**Instructions for the task:** Count the lines below that contain the word "will", and reply with only that number.

**Dataset content:**

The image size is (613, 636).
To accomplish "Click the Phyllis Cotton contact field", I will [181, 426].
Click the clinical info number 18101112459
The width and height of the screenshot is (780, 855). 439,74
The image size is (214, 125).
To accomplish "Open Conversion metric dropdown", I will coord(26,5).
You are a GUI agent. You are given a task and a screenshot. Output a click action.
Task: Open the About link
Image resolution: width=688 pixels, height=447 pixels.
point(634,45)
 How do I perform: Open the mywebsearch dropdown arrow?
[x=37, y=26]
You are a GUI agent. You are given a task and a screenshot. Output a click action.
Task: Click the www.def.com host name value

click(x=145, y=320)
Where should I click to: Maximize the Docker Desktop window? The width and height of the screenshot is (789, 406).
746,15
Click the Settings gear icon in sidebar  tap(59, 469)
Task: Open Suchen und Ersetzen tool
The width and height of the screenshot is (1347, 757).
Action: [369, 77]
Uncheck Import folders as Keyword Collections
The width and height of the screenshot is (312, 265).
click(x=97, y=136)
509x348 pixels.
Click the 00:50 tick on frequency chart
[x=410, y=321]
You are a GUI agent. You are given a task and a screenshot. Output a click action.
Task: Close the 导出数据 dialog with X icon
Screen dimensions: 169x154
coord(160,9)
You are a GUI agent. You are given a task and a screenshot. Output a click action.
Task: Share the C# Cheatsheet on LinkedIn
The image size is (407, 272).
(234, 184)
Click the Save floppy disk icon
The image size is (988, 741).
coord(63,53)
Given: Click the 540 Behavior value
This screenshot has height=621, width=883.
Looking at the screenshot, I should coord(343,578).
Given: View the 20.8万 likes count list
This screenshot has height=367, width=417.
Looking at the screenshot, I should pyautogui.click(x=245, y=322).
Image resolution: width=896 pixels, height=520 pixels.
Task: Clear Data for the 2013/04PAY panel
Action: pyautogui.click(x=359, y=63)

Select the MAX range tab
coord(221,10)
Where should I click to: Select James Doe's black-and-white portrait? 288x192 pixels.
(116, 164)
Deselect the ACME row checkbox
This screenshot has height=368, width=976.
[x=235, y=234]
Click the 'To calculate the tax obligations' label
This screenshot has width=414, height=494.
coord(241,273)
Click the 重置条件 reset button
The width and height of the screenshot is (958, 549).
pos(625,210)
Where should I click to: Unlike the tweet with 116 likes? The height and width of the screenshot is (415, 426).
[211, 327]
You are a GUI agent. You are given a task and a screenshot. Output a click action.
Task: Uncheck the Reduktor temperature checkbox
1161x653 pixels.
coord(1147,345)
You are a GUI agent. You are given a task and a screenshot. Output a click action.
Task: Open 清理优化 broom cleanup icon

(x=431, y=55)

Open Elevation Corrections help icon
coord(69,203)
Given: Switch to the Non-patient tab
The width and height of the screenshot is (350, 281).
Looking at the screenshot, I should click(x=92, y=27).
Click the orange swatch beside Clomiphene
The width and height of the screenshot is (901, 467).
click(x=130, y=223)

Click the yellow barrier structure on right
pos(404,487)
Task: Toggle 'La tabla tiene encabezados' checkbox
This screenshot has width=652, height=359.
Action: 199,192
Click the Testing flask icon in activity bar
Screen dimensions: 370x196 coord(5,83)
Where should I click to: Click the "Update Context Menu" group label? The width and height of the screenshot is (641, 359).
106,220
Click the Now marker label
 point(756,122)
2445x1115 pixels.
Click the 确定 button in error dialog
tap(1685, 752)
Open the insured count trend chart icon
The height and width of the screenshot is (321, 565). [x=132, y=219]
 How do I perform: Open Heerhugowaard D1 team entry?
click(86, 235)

**Output of the exercise:** 2